— start of Reading passage —
String manipulation in the 1456 object code system.

William Overington

Copyright 2000 William Overington

1456 object code, (in speech, please say "fourteen fifty-six object code") provides a number of operation codes for manipulating strings. Strings are represented as a sequence of characters using the 16 bit unicode characters of Java. They are Java strings.

There are an a register and a b register for strings, namely as1456 and bs1456.

There is also an array of memory locations for strings, ms1456 from ms1456[0] to ms1456[19]. The ms1456 array has 20 elements. String manipulation has been added to the 1456 object code system after the original documents were prepared and so there is an addition to what was written before in relation to the storage of strings expressed using the STRING01 through to STRING09 parameters of an applet. This is that those strings, if used, should be processed so that any characters expressed using the 'u plus four characters format are resolved into their proper unicode characters and the resulting strings are then stored in the 1456 engine as being in ms1456[1] through to ms1456[9]. For the avoidance of doubt, if any of the STRINGnn parameters is not used, then the corresponding ms1456 string is set at a null string, using "" at start up of the 1456 engine. This change need not concern a user of 1456 software itself, it being a matter for the writer of 1456 engine software. 1456 software writers are, however, given the additional facility that action codes 60 to 69 in the eutodraw table are used with ms1456[10] to ms1456[19]. Action code 50 is used for ms1456[0]. These action codes give rise to control codes in the range 6000 to 6999 and 5000 to 5099. Please note that only 9 of the ms1456 strings are settable directly from the applet call. The other 11 are only settable from 1456 software.

The bs1456 register is not reset automatically after a 1456 operation has been carried out. The bs1456 register is not set directly by incoming numeric characters in the way that bi1456 and bd1456 are set.

There is an instruction provided to directly introduce a string from the 1456 object code into the bs1456 register. This is the [ command.

The [ command is followed by the characters of the string as desired. Most 7 bit ascii printing characters, including the space character, may be entered directly. The string is terminated by a ] character. The string thus defined is loaded into the bs1456 register. The system is intelligent in that sets of [ characters and ] characters can be included in the string, the string being regarded as completely entered when a ] character is input at a nesting level of zero.
— end of Reading passage —
— start of Record list —
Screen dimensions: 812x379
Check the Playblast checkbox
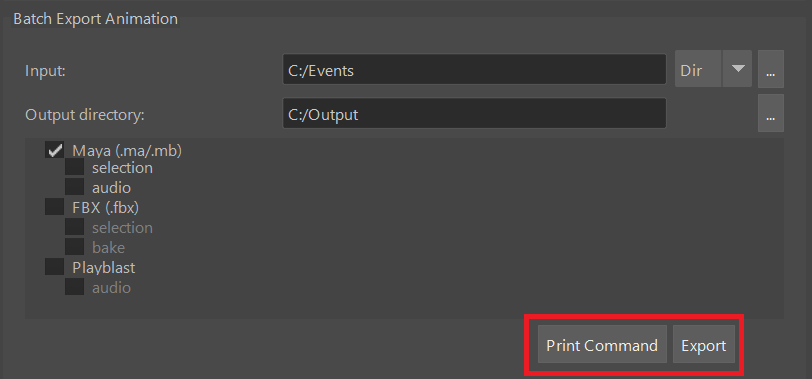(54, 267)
— end of Record list —
— start of Record list —
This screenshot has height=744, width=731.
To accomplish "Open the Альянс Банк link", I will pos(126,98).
— end of Record list —
— start of Record list —
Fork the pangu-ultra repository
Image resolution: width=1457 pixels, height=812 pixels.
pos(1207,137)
— end of Record list —
◆ What to do
1 - In the passage on string manipulation in the 1456 object code system, which command loads a string from the object code directly into the bs1456 register?
2 - Carry on the passage about string manipulation in the 1456 object code system, picking up after its final sentence.

◆ Answer list
1 - The [ command.

2 -
If an accented character is needed in a string, then this can be achieved by using a six character sequence commencing with 'u as with the inputting of individual characters.

Thus

[alpha]

is some 1456 software that loads the five character string

alpha

into the bs1456 register and

[This is example[23].]

is some 1456 software that loads the twenty character string

This is example[23].

into the bs1456 register. Please note that space characters count as characters.

As an example of the use of an accented character,

[caf'u00e9]

will produce in the bs1456 register a string consisting of the word

café

with an acute accent on the letter e.

Should one ever wish to enter the two character sequence 'u into a string, one may use the two unicode characters 'u0027 and 'u0075 in succession.

The string memory is accessed as follows.

Storage into memory is performed by the index number of the memory location followed by the store command. For example 7%> will store whatever is in as1456 into ms1456[7].

Retrieval from memory is performed by the get command. For example 7%< will make a copy of whatever is in ms1456[7] and place it in the bs1456 register.

Please note, that storage is from the a register, retrieval is to the b register.

Once a retrieved string is in the bs1456 register it can be loaded into the as1456 register or compared with whatever is already in the as1456 register.

In particular please note that a string recovered from memory and wished to be placed in the as1456 register must use %w in order to achieve this result.

For example, 7%<%w needs to be used to get a string from string memory 7 and place the result in the ac1456 register.

In order to place a character version of the string that is in as1456 into mc1456, the 'S command is used. The string is broken down into individual characters and these are placed in mc1456 starting at mc1456[0] and proceeding until all of the characters in the string have been copied out. A unicode character 0000 is placed in the next element of mc1456 after that occupied by the last character from the string. It is possible to convert a null string.

In order to place a string version of the characters that are in mc1456 into as1456, the %C command is used. The string is formed from the characters in mc1456, starting at mc1456[0] and proceeding until the character before the first character reached that is unicode character 0000. It is possible to load a null string.

The linkflag1456 is set as either true or false by two string comparison instructions.

Comparison is always between the as1456 register and the bs1456 register. The value of the as1456 and bs1456 registers is not affected.

If as1456 equals bs1456 is coded by the %E command.

If as1456 is not equal to bs1456 is coded by %F where F is the next letter after E.

Thus by setting linkflag1456 by means of a compare instruction and then using !J or !C or !R as appropriate, control over program instruction obeying order can be achieved.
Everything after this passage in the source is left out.